# First Q-Max LNG delivered



## callpor (Jan 31, 2007)

The following appeared in MGN news yesterday:-

FIRST Q-MAX DELIVERED TO LR CLASS
Friday, 11 July 2008 

The first Q-Max vessel – the largest LNG ship in the world – was named at a ceremony at Samsung Heavy Industries’ Geoje Island shipyard today. 

Ordered and to be operated by the Qatar Gas Transport Company (Nakilat), the LR-classed Mozah has a capacity of 266,000 cu m - almost 80 per cent more cargo than conventional ships. There are currently estimated to be some 45 Q-max vessels on order from South Korean yards. The vessels are expected to spearhead long haul gas shipping to the United States and Europe. 

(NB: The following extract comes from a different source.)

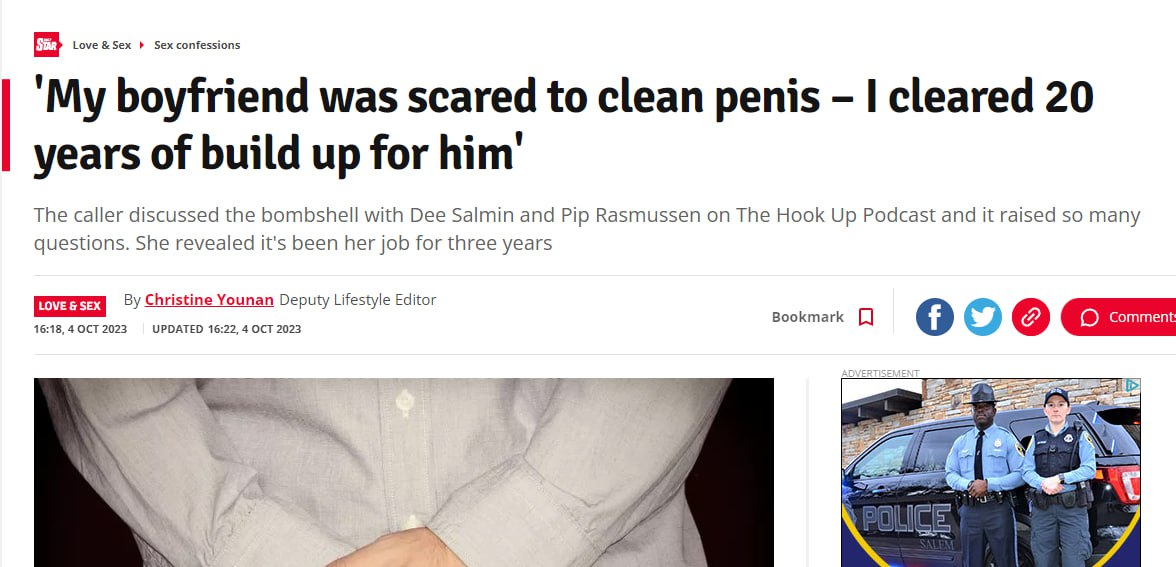Image resolution: width=1176 pixels, height=567 pixels.
Task: Copy article link with chain icon
Action: click(1030, 317)
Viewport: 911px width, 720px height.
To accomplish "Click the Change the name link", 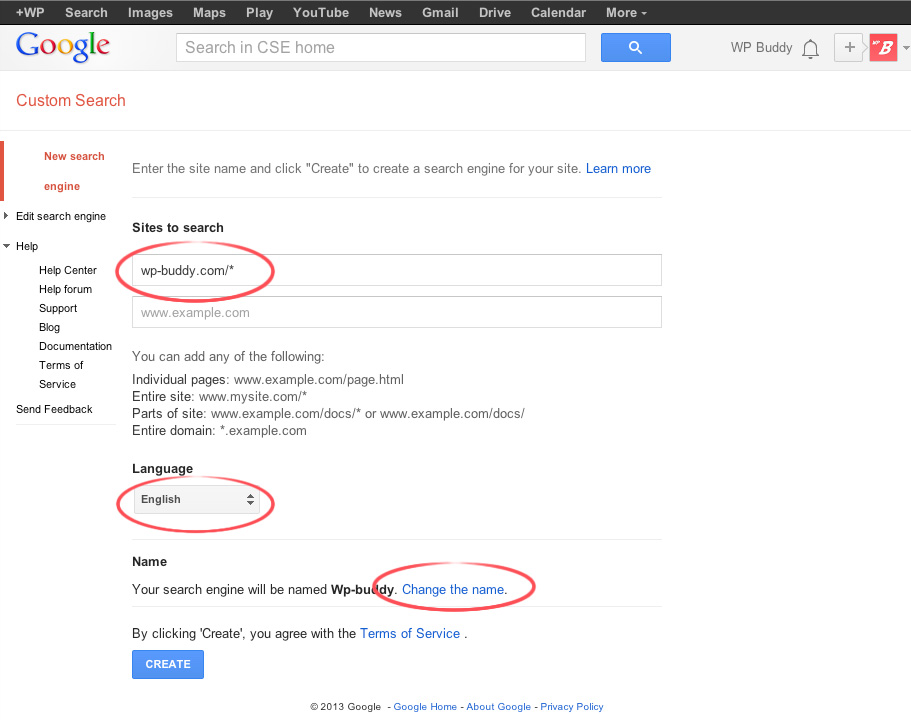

The Q-Max ships feature slow-speed diesel engines that are more fuel- and thermally efficient than steam turbines, resulting in about a 30% reduction in overall emissions. In addition, the improved economies of scale inherent in the much larger comparative load capacity also are expected to reduce shipping costs – - which typically have accounted for about one-third of the price for LNG -- by about 30%. ENDQUOTE

Only another 44 to go.

Chris Allport


----------



## non descript (Nov 18, 2005)

Wow, a far cry from the Avogadro, or even the James Cook


----------



## Bill Davies (Sep 5, 2007)

What is the money like???

Bill


----------